I recently discovered this man by stumbling across him during random internet research. Morihei Ueshiba 植芝盛平 was the founder of Aikido, but before he did this he had studied various martial arts, fought in the Russo- Japanese war and joined a sect called Ōmoto-kyō (thought to have been an off shoot of Shinto)1. One of their main principles was working towards world peace, so in spite of being the head of a school of fighting, one of his main teachings was cultivating a peaceful life.
Some of his sayings that have lived on after his passing are very beautiful, here are some that may interest you:
“The Way of the Warrior has been misunderstood. It is not a means to kill and destroy others. Those who seek to compete and better one another are making a terrible mistake. To smash, injure, or destroy is the worst thing a human being can do. The real Way of a Warrior is to prevent such slaughter – it is the Art of Peace, the power of love”.
“The Art of Peace is medicine for a sick world. There is evil and disorder in the world, because people have forgotten that all things emanate from one source. Return to that source and leave behind all self-centered thoughts, petty desires, and anger. Those who are possessed by nothing possess everything”.
“True victory does not come from defeating an enemy, true victory comes from giving love and changing an enemies heart”.
“Nonresistance is one of the principles of aikido. Because there is no resistance, you have won before even starting. People whose minds are evil or who enjoy fighting are defeated without a fight”.
“As soon as you concern yourself with the ‘good’ and ‘bad’ of your fellows, you create an opening in your heart for maliciousness to enter. Testing, competing with, and criticizing others weaken and defeat you”.

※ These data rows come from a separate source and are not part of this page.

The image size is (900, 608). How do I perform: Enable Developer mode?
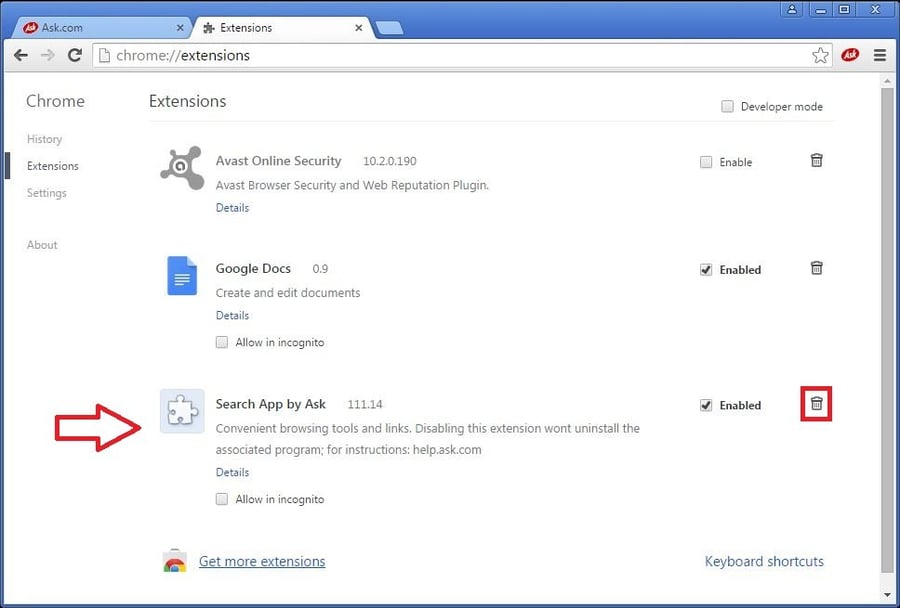point(728,106)
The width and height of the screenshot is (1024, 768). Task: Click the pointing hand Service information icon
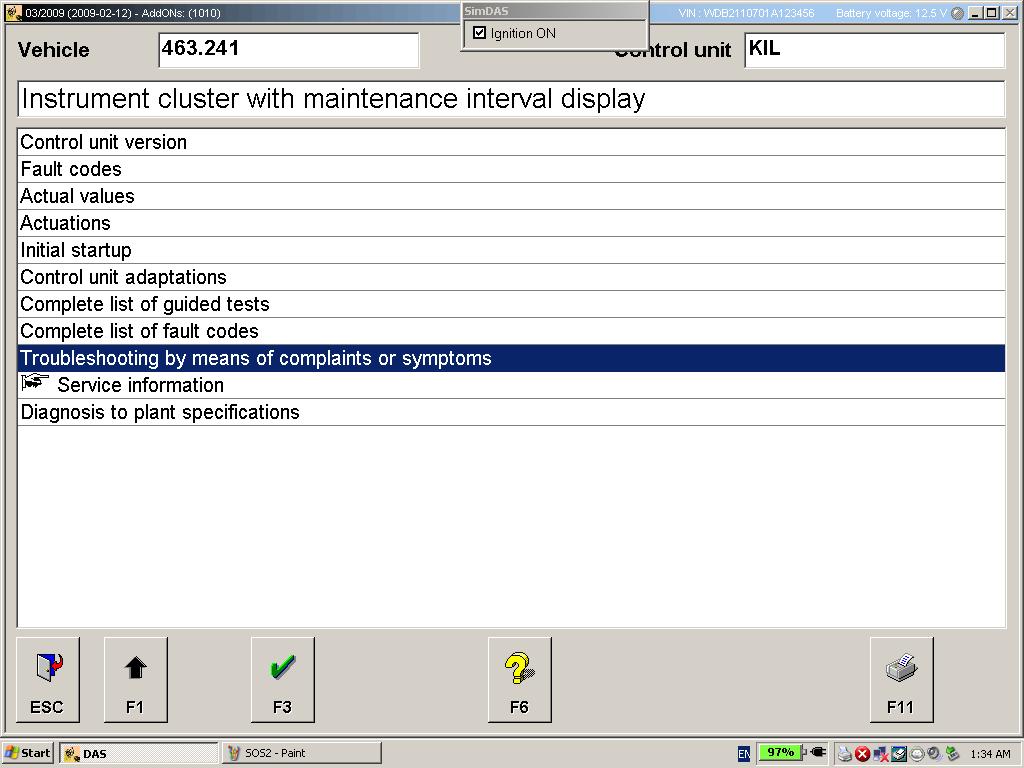35,384
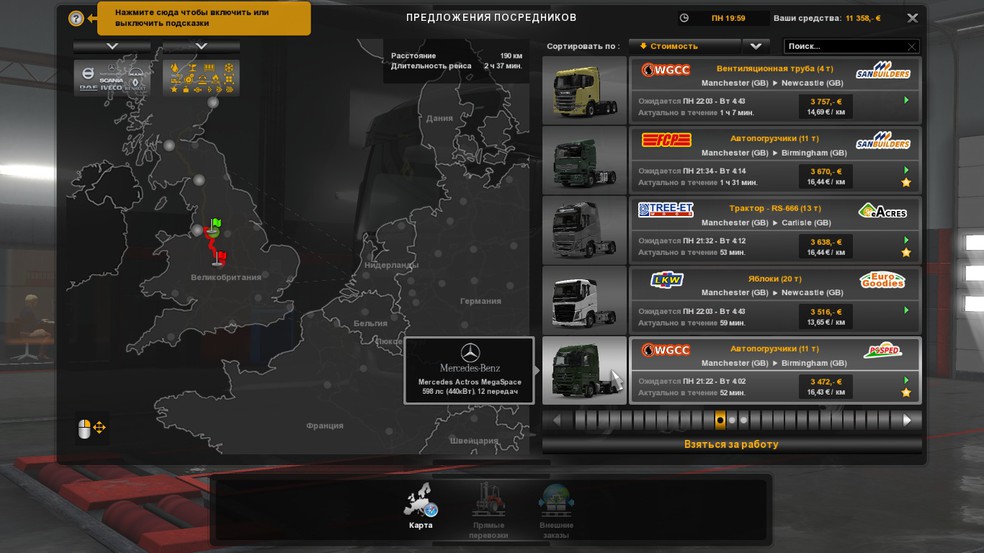Select the yellow Scania truck thumbnail

pos(584,91)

In this youtube video he talks about his approach to his own aikido practice and to life. Even if you do not practice aikido (I don’t either) you may find his philosophical views interesting.
I like his story partly because it exemplifies one of the main principles that comes up again and again in self-development; paradox. Things we perceive as opposites often go hand in hand, are complimentary even. In this case – the man most likely to be able to whoop your ass is the person who least wants or needs to.

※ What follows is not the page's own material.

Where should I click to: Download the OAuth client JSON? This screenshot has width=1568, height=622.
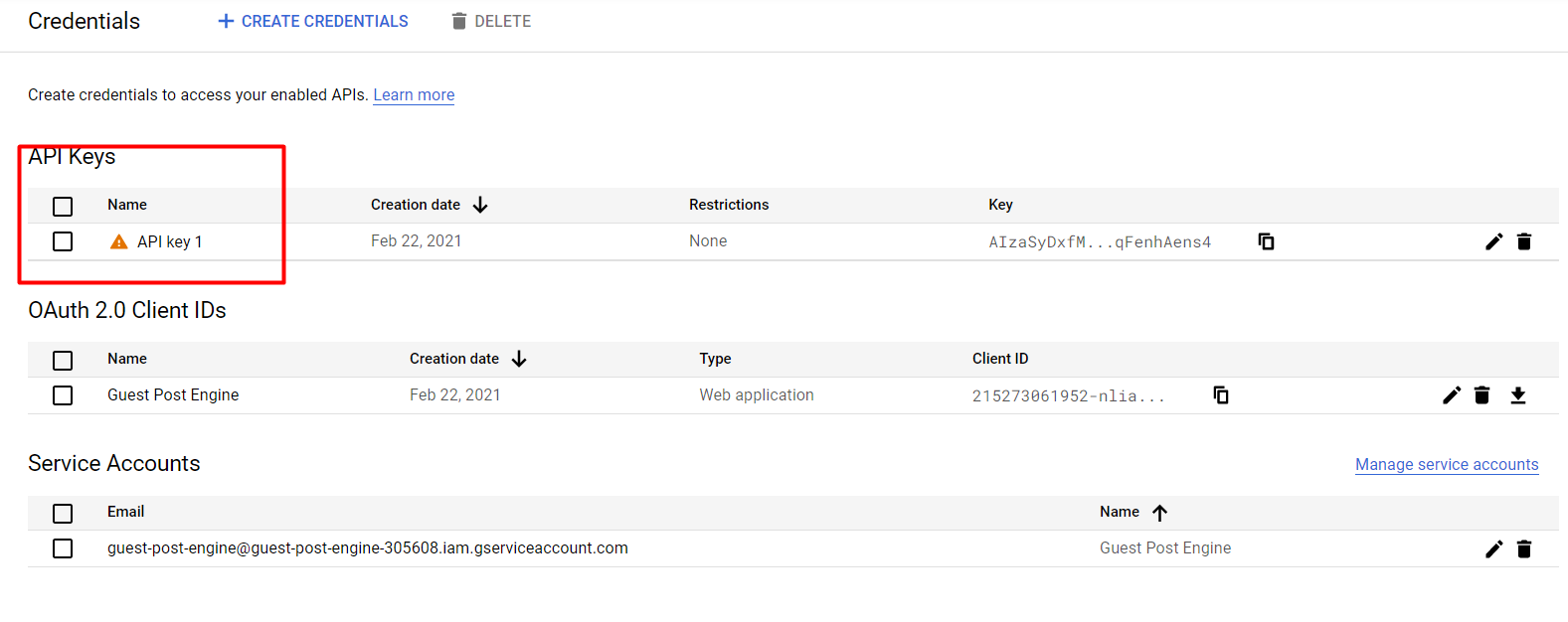tap(1519, 395)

One of Ueshiba’s sayings was Masakatsu Agatsu. The combination of Masakatsu (true victory) and Agatsu (the victory one achieves over oneself) makes up the meaning of the phrase: “The true victory of self-mastery.2” If nothing else, this should sum up the core of what self-development work really means. We are taking responsibility for ourselves.
I’ll leave you with just one more quote:
“One does not need buildings, money, power, or status to practice the Art of Peace. Heaven is right where you are standing, and that is the place to train”.